United Arab Emirates Defense and Foreign Policy

Foreign policy and defense

According to abbreviationfinder, United Arab Emirates is a nation in Western Asia. Its capital city is Abu Dhabi. Arab unity is an important element of the United Arab Emirates’ foreign policy. In the Arab world, the country is usually on the side of conservative states. Long ago, the emirate has had close relations with Iran – but a territorial dispute is hampering contacts. In Yemen’s civil war, the emirate has participated in the Saudi-backed government’s military efforts against the Shiite Muslim Huthirbels.

uae military spending and defense budget

The United Arab Emirates’ most serious foreign policy dispute concerns the two Tunisians and the island of Abu Musa. These have been controlled by Iran since 1970, but the Emirate of Sharjah claims them. The conflict was exacerbated in 1996 when Iran opened an airport at Abu Musa and a power plant in Tunisia, and it has flared up at regular intervals, no later than 2012. Despite the dispute, the countries maintain strong trade relations.

  • Countryaah: Overview of business holidays and various national observances in United Arab Emirates for years of 2020, 2021, 2022, 2023, 2024 and 2025.

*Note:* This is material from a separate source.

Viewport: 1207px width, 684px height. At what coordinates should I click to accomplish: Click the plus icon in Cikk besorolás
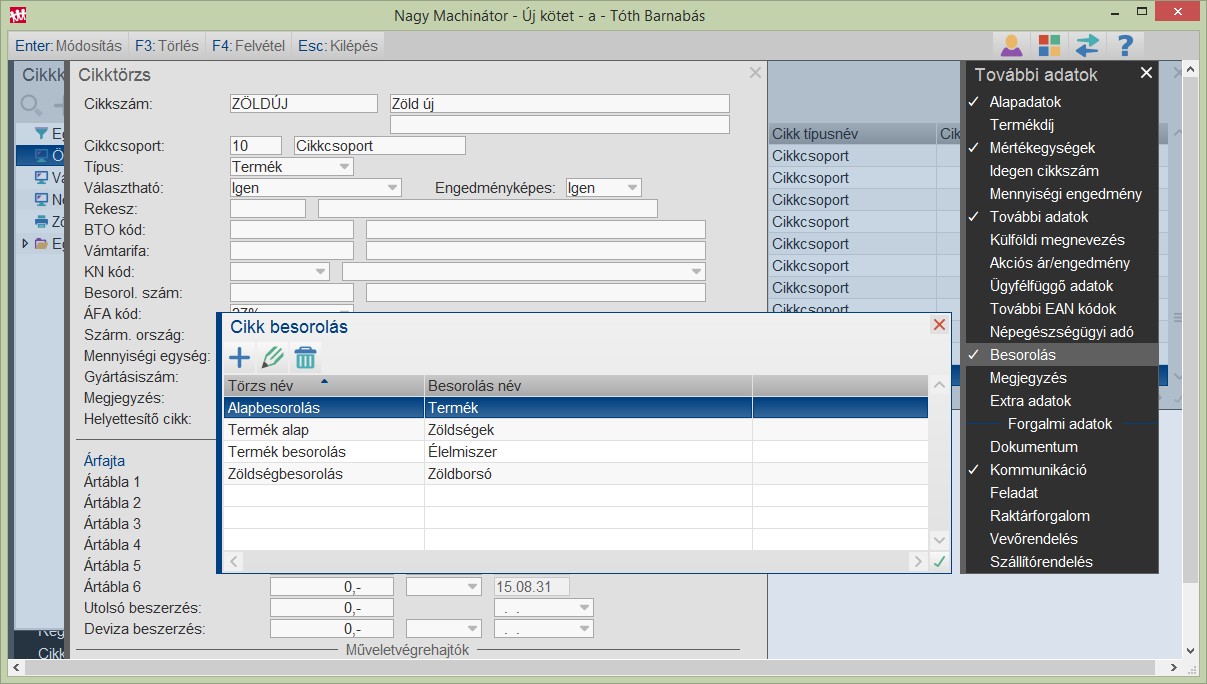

The United Arab Emirates has a defense treaty with Saudi Arabia. In recent years, however, the state leadership has tried to limit the neighboring country’s great influence over several of the emirates. For a long time, the countries also have a dispute about the border line north of the large oil field Shayba in the al-Rub al-Khali desert.

In 1981, the United Arab Emirates joined and formed a cooperative organization for the Gulf States, the Gulf Cooperation Council (GCC), together with Bahrain, Kuwait, Oman, Qatar and Saudi Arabia. The countries have a mutual defense pact and in 2008 the region became a common market with free movement. The UAE, together with Saudi Arabia, sent forces under the GCC to Bahrain to help the regime against Shiite protests in 2011. Disagreements between Qatar and the other GCC countries have later put the cooperation to the test, with trade boycotts included.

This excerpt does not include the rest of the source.